Unveiling the dark universe with gravitational waves
Black holes and compact stars as laboratories for fundamental physics
The landmark detection of gravitational waves has opened a new era in physics, giving access to the hitherto unexplored strong-gravity regime, where spacetime curvature is extreme and the relevant speed is close to the speed of light. In parallel to its countless astrophysical applications, this discovery can have also important implication for fundamental physics.

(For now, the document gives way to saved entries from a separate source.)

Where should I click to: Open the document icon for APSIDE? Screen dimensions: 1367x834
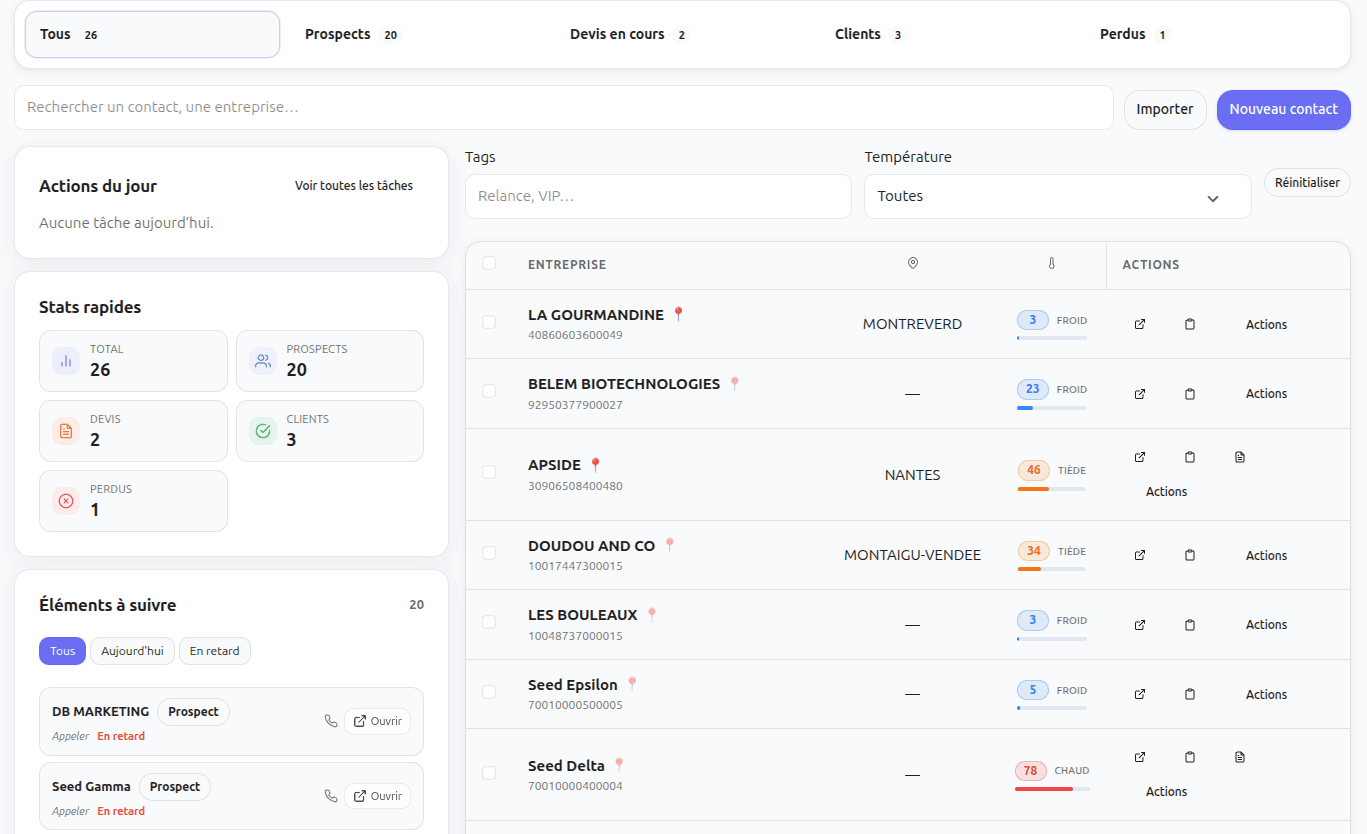tap(1239, 456)
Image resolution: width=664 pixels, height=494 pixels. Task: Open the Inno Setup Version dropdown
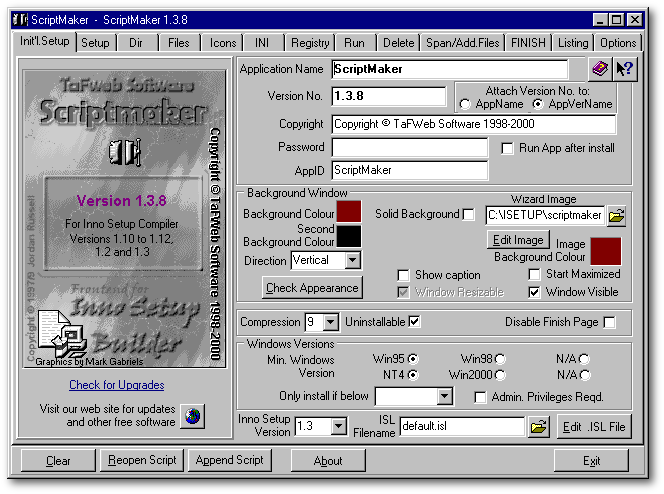[x=338, y=427]
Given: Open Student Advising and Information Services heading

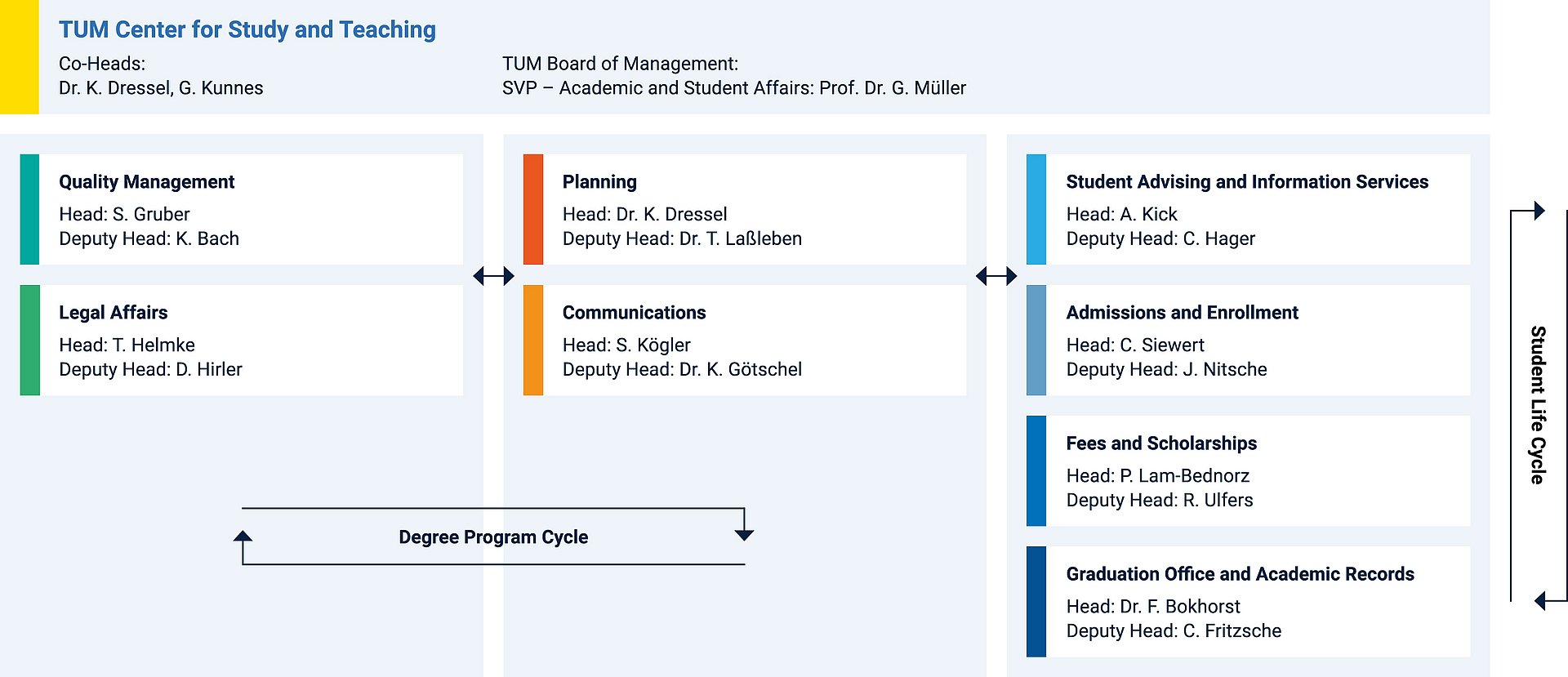Looking at the screenshot, I should (x=1247, y=181).
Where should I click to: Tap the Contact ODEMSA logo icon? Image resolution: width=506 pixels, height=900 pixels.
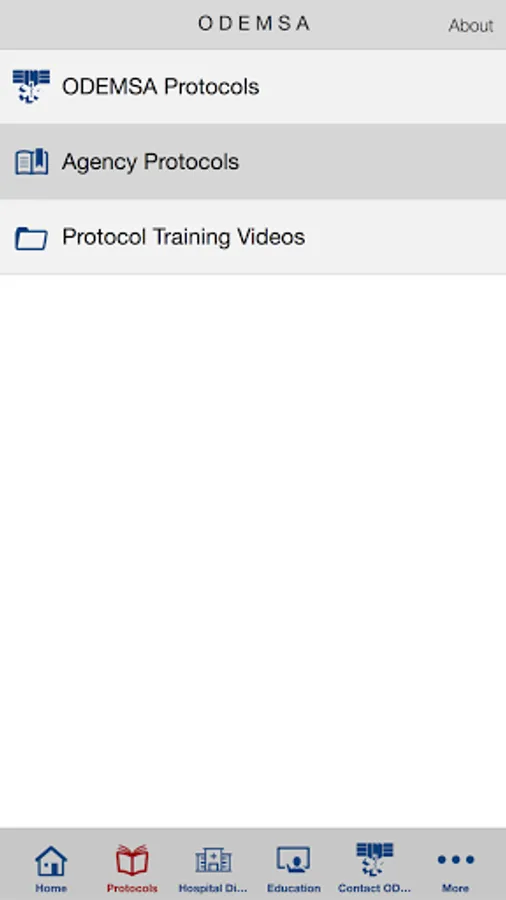374,859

The aim of the DarkGRA* project - funded by the European Research Council (ERC-2017-StG) - is to investigate novel phenomena related to strong gravitational sources such as black holes and neutron stars - that can be used to turn these objects into cosmic labs, where matter in extreme conditions, particle physics, and the very foundations of Einstein's theory of gravity can be put to the test.
We are exploring some outstanding, cross-cutting problems in fundamental physics: the nature of black holes and of spacetime singularities, the limits of classical gravity, the existence of extra light fields, and the effects of dark matter near compact objects.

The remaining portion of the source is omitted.